The tax was enacted in 1969 to keep the rich from completely escaping taxes by disallowing certain deductions. A taxpayer calculates the tax the usual way, but then also calculates the alternative minimum tax by adding back exemptions for dependents, along with deductions for state income and property taxes, certain home equity interest, medical expenses, stock options and a litany of more- obscure items. An exemption that ranges from $29,000 to $58,000 is subtracted, and a flat tax rate of 26 or 28 percent is applied to the balance, which the taxpayer pays if it is higher than the tax calculated the normal way.

"We thought it would only affect people in the high-income ranges," said Pat Roeder, an Eastchester divorce financial analyst, who had an alternative minimum tax bill of $3,000 last year. She and her husband, Paul Chrystal, a contractor, earn about $150,000, but they are hardly rich, she said.

"We live in a modest-size house in a nice neighborhood," she said. "We get away on weekends sometimes, but we haven't taken a vacation in five years."

As middle class family incomes have risen into realms once inhabited only by the rich, the number of those subject to the alternative tax has increased. In 2003, it was 2.3 million people. The growth has been greatest in areas where property taxes and state income taxes are the highest.

"Five years ago, five percent of my clients were paying the A.M.T.," said Keith Amchin, Mr. Cantor's accountant. "Now, it's 20 to 25 percent."

Eugene Sidoti, a plastic surgeon, has four children and a home in Armonk, N.Y., all of which were helping to keep his federal tax bill down. But no longer.

"Until maybe four or five years ago, I never owed anything at the end of the year," said Dr. Sidoti. "And suddenly I'd get hit with big numbers, tens of thousands of dollars. I've now lost all my deductions, but now I see others who make far less falling into the category."

An analysis for The New York Times by economy.com shows that the alternative minimum tax hits taxpayers everywhere, but is concentrated in suburban areas like DuPage County, in Illinois, and Orange County, in California. Of the 25 counties with the highest proportion of alternative minimum tax payers, though, 10 are in New York City or its suburbs: Manhattan, Nassau, Westchester, Putnam and Rockland in New York; Bergen, Somerset, Morris and Hunterdon in New Jersey; and Fairfield in Connecticut.

"It reflects, first, the high level of income in these regions, and second, that the taxpayers use deductions liberally in part because of the state and local tax levels," said Mr. Zandi, the economy.com economist.

Eventually, economists say, the alternative minimum tax will engulf the majority of payers in the New York area. Its unpopularity extends beyond just those who have to pay it. "The A.M.T. is horrible policy," Mr. Burman said. "It's unfair, it's inefficient, and pointlessly complex."
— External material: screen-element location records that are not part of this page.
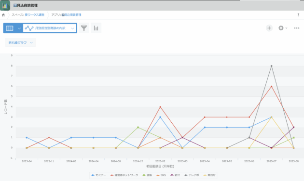Open the three-dot options menu
Viewport: 304px width, 181px height.
pos(297,28)

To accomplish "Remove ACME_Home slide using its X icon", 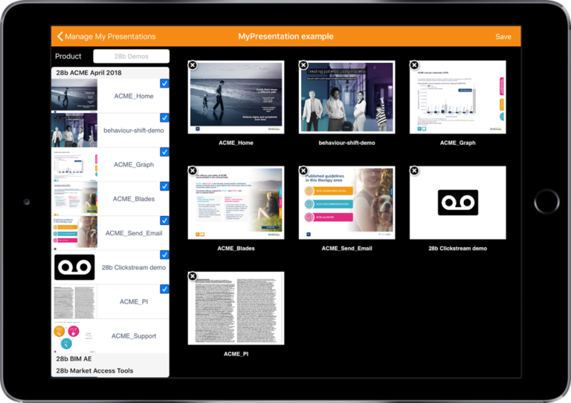I will pos(193,65).
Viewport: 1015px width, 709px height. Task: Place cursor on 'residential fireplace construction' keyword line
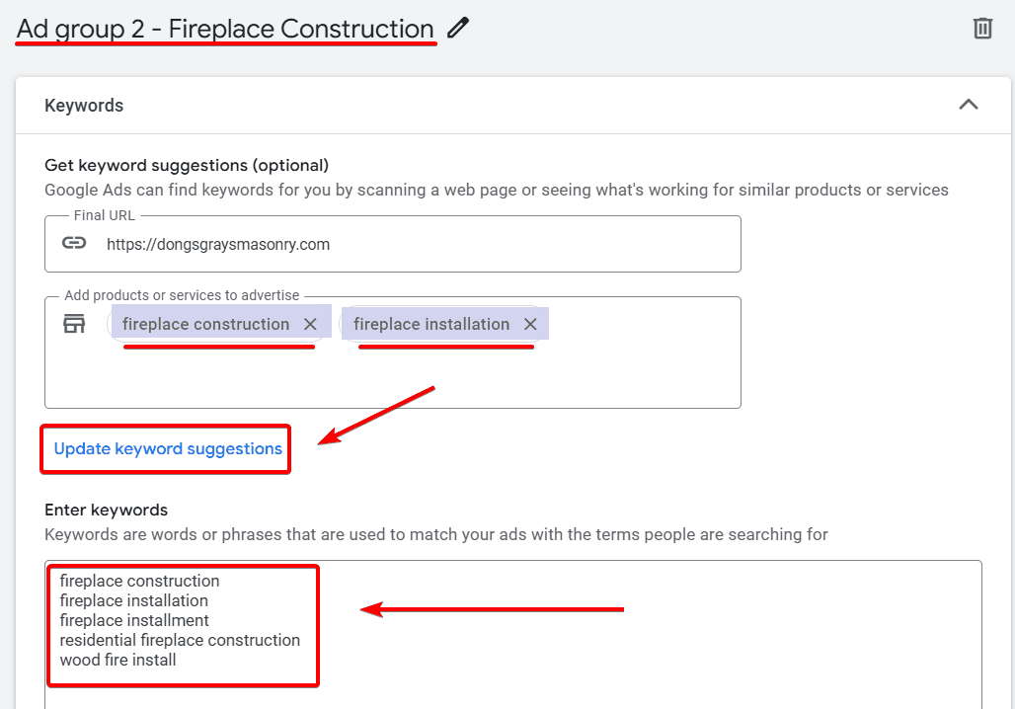180,640
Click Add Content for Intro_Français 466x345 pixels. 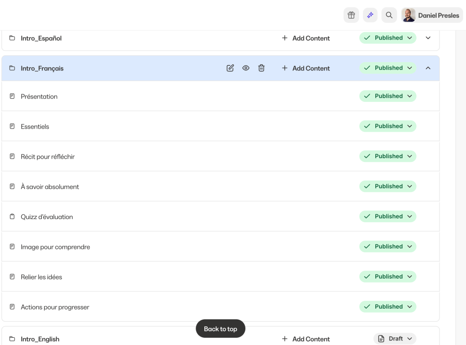tap(306, 68)
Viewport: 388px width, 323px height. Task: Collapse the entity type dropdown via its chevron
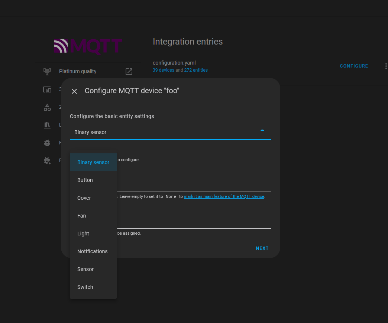coord(263,131)
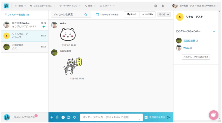The image size is (222, 123).
Task: Send message with paper plane icon
Action: pos(169,117)
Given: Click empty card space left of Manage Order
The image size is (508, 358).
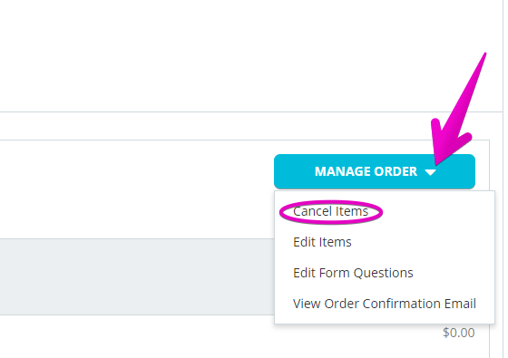Looking at the screenshot, I should 137,189.
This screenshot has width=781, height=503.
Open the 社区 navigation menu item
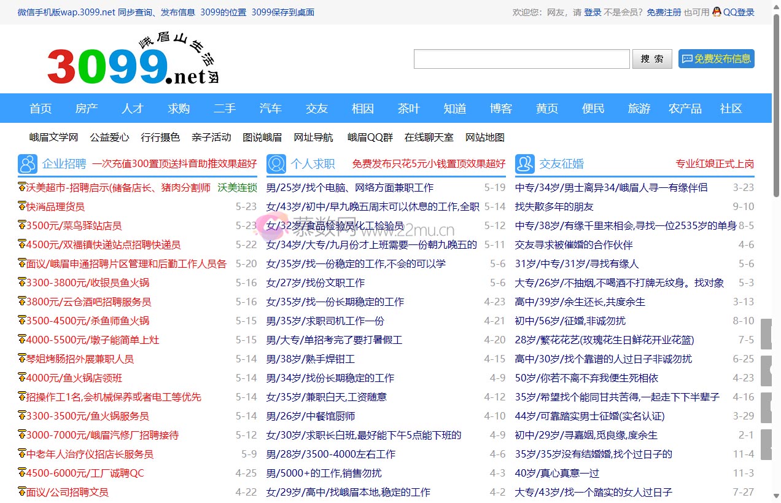731,108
For Mr. Cantor, already engulfed, the loss of his deductions has changed his outlook considerably. He had not yet had to borrow money for his daughters' college tuition, he said, and was looking forward to the possibility of an early retirement when they graduate. He now believes he will have to borrow to get his second daughter through school. "I've got to pay that off," he said. "I'm going to be working for a while."